Monday, June 14, 2010

Learn from a failed New Mexican Gardener

I cannot claim to be much of a success as a New Mexico gardener. Intermittently I get the bug, and rarely are my crops bountiful. But it occurred to me that like Edison, I've learned a lot from my failures. Since every gardening instinct you learned on the East Coast is wrong for New Mexico, I thought I would share my lessons.

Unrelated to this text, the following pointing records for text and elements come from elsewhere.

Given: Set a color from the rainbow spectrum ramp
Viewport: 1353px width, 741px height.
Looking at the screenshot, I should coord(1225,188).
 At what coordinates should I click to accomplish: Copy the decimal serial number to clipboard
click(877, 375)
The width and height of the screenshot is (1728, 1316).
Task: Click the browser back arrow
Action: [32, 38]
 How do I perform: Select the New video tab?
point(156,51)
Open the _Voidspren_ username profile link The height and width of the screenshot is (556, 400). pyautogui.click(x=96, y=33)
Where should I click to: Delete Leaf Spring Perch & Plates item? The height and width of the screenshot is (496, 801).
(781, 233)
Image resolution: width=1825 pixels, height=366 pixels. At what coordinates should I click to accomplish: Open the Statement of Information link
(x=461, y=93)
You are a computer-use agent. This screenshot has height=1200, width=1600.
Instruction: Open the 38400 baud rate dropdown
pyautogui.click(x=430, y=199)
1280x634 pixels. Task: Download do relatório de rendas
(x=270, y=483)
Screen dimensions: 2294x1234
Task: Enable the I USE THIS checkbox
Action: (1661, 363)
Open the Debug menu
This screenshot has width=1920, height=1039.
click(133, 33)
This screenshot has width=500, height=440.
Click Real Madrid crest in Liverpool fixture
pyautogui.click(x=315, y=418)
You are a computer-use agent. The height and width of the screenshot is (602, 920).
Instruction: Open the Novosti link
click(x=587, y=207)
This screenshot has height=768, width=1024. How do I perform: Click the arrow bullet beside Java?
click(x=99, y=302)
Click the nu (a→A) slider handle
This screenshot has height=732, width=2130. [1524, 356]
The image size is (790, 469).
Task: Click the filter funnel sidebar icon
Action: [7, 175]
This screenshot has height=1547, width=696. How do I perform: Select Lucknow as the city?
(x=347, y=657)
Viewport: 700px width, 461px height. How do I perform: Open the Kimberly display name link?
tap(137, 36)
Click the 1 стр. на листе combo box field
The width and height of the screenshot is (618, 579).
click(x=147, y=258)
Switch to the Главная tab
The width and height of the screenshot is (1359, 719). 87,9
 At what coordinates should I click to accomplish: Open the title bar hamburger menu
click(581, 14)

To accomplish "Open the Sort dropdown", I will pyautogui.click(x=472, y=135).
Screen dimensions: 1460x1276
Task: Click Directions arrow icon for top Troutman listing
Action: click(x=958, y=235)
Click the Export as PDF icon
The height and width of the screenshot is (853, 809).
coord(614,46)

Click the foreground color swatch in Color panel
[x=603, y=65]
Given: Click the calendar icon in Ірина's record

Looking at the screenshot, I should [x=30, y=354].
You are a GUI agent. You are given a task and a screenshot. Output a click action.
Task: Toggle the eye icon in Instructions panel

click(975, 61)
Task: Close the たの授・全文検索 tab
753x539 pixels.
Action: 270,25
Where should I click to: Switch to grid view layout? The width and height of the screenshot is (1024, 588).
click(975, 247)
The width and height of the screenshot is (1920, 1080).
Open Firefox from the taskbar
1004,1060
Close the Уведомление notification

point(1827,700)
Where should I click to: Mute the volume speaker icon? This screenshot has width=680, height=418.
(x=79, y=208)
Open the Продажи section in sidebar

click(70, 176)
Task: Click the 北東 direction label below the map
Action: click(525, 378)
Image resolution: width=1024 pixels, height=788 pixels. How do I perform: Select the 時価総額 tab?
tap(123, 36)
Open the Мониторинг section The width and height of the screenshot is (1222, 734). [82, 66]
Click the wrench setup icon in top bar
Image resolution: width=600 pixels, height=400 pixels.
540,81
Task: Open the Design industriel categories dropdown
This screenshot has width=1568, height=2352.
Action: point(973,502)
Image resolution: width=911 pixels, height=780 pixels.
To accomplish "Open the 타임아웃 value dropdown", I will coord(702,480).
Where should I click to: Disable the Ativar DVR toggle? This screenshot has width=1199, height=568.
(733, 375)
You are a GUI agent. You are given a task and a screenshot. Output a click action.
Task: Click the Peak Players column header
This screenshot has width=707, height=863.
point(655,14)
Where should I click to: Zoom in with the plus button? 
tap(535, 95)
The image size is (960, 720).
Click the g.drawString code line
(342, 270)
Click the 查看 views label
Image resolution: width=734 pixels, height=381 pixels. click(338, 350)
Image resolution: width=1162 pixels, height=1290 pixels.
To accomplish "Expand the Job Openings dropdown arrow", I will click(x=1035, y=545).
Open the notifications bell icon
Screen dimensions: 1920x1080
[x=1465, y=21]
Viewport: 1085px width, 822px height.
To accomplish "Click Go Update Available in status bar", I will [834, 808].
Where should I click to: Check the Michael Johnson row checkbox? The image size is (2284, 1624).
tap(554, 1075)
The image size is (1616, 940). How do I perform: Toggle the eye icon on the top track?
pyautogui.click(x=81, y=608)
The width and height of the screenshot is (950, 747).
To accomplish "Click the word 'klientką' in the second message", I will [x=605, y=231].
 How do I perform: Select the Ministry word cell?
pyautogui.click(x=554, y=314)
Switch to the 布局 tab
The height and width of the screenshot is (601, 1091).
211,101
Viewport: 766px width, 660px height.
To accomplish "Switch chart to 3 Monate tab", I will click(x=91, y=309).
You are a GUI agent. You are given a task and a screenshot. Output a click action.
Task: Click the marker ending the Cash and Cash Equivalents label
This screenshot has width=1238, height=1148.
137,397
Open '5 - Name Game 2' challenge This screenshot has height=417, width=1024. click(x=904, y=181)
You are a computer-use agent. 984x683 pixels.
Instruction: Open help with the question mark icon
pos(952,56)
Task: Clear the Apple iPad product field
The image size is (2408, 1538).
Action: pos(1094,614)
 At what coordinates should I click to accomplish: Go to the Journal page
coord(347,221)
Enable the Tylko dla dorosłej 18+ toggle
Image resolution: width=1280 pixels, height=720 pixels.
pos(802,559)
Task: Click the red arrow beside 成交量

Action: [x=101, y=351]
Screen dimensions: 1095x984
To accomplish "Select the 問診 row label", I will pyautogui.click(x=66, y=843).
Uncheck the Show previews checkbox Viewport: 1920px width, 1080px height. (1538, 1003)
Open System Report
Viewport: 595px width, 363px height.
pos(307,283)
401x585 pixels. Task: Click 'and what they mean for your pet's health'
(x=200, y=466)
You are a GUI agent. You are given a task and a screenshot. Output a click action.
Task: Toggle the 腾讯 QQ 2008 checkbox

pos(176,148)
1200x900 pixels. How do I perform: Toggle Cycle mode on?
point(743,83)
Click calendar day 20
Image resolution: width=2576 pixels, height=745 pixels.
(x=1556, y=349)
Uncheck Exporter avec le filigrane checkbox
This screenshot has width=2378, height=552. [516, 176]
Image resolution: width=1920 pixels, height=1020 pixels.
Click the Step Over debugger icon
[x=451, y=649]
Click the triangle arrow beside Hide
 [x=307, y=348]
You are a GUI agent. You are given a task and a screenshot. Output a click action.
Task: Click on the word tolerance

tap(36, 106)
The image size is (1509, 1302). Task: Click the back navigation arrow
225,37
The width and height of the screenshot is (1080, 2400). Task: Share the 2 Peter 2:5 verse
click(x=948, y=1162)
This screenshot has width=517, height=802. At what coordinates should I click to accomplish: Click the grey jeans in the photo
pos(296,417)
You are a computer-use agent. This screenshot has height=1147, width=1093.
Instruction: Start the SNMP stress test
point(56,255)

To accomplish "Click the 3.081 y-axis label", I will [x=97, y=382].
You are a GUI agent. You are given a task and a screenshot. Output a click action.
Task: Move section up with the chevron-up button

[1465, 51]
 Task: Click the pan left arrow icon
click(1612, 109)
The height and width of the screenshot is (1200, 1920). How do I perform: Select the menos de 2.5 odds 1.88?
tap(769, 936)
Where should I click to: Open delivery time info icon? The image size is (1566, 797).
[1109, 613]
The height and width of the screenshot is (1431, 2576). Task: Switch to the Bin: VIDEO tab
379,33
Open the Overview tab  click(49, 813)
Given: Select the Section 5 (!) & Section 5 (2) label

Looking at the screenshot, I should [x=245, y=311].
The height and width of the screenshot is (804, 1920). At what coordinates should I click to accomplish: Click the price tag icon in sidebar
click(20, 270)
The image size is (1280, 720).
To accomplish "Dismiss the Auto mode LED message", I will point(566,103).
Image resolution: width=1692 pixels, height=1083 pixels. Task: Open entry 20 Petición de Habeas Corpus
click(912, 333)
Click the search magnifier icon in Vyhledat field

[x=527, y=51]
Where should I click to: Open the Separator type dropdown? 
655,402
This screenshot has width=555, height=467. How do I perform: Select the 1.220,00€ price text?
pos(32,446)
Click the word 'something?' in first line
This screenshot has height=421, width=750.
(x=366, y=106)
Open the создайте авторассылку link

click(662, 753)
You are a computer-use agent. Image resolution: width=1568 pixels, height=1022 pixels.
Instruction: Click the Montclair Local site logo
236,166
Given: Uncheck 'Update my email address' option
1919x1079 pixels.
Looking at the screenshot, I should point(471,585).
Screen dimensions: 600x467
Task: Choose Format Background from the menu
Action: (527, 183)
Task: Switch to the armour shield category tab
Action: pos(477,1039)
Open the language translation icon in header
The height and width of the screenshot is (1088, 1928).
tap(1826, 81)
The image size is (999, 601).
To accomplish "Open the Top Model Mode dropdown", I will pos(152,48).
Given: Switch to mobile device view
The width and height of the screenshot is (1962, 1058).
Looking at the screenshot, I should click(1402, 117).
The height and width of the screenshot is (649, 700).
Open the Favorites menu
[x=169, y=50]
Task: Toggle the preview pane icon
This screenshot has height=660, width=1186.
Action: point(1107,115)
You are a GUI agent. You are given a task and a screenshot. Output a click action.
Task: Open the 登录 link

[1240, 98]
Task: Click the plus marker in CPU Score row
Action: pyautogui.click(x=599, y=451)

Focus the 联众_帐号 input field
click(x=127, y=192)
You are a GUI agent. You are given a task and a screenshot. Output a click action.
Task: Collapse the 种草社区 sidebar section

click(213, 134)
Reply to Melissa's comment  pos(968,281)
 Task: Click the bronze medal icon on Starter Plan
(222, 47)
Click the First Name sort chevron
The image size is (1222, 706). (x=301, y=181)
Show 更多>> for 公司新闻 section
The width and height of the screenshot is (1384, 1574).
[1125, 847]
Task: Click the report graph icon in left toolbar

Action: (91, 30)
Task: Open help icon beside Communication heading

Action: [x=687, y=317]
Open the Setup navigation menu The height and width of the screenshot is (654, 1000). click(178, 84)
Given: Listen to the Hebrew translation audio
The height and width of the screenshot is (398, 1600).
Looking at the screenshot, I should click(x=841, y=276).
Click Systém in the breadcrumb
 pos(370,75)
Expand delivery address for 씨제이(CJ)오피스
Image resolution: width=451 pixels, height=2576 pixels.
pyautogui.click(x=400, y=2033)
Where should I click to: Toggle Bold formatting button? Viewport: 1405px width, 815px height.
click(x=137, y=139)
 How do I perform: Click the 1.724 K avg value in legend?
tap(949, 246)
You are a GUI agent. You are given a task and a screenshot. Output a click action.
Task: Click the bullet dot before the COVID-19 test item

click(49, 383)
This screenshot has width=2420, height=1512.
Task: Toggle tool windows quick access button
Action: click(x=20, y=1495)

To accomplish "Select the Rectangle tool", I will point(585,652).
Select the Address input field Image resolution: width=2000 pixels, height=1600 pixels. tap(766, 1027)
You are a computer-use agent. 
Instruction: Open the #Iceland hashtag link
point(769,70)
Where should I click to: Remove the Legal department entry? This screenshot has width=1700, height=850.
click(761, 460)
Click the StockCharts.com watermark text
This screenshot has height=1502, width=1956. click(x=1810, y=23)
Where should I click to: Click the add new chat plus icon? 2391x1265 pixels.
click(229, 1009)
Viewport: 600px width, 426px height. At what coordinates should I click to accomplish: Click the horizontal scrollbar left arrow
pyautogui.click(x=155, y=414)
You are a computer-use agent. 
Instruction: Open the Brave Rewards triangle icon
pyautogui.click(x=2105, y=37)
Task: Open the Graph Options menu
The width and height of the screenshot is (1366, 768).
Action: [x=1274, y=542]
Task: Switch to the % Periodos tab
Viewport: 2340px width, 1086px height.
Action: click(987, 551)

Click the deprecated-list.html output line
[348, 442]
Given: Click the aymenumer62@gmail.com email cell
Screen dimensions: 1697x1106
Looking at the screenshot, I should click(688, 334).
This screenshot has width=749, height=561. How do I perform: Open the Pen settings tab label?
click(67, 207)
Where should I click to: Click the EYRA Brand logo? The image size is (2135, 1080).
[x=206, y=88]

Don't buy seeds or plants from Walmart, Ace Hardware, or Home Depot
The buyers at national chains are happy to sell you flowers that have no business in New Mexico. That pansy or daisy that was so perky in the store, will give it's last gasp the moment you lay it's cultured roots in New Mexico soil. I recommend you only shop at Plants of the Southwest and High Country Gardens.
Don't read any garden books from Santa Fe or Taos
North, high New Mexico is not the desert. It's not reality. They have cooler weather, get more rain, have more flowing plants. I've never seen a garden in Socorro which looked anything like those Santa Fe books.
You can never go wrong with roses
As difficult as everything else is, roses do really well in New Mexico. Roses are in fact desert plants and do really well here (even roses I've bought at Walmart).
A buried soaker hose is the best possible way to water.
The water stays underground, where the roots are. There's little evaporation. It lacks the satisfaction of splashing around with the hose, but much more water gets to the plants.
Even desert plants need a lot of water to get established
You might think that with the harsh conditions in the desert you can toss the right seeds on the ground and walk away. However, that turned out badly for me. I've done much better when I regularly watered my newly established plants. Books on starting xeric (low-water) gardens warn you that during the first 1-2 years, xeric gardens need just as much water as a lawn and marigolds.
When you are ready to go beyond roses, look for things described as "invasive", "pernicious", "tough", and "grows in cracks in parking lots".
I recommend Hollyhock, Evening Primrose, and Arizona Poppy, and mint.
Invest in an expensive water timer
You have to think watering new plants in New Mexico as bottle feeding an orphan kitten, not putting out scraps for a stray. That plant is completely, 100% dependent on you for moisture. We once were forced to reseed a lawn in May, the worst possible month to plant. The gardener set up the automatic water system to water three times a day for 10 minutes. Wow! You should have seen that grass grow!
Never, never plant trees in the spring or summer
Wait for the first cool weather in the fall, then plant and water like mad. Spring winds are terrible for drying out baby trees, and summer heat is aweful for tiny root systems.
Sow plastic in the ground
I feel bad about this but polymer water crystals (Soil Moist, Watersorb, Watercrystals, Moist Soil) have made a huge difference in my gardening success. Adding these little grains to the dirt (in or out of pots) means that my plants don't suffer nearly as much from dry spells. I worry a bit about whether they break down as enviromentally as they claim, but I swear by them. Skip the expensive dirt+polymer and just get the crystals themselves.
Container garden in a beer cooler
It may seem to you that the best way to oppose the dryness of the desert is to container garden -- plastic holds the moisture in, and you are watering a much smaller volume. However, if you plant one plant in a container and another in the ground, you will find that the one in the ground does much better. In New Mexico, plants in pots get their roots cooked. There's two solutions for this: buy containers that are made of styrofoam -- like a beer cooler. They look like terracotta but are rather light. Or, you can make your own insulated pots by placing a small pot inside a large one, with a layer of soil between the two.
Skip the RoundUp
Beside the issues of adding chemicals to the soil (and whether New Mexico ever gets enough rain to flush them out) they just don't work. If you spray a weed with RoundUp, you get a dead, mummifed, weed. It will stand there for months, until you pull it up, just as you should have done in the first place.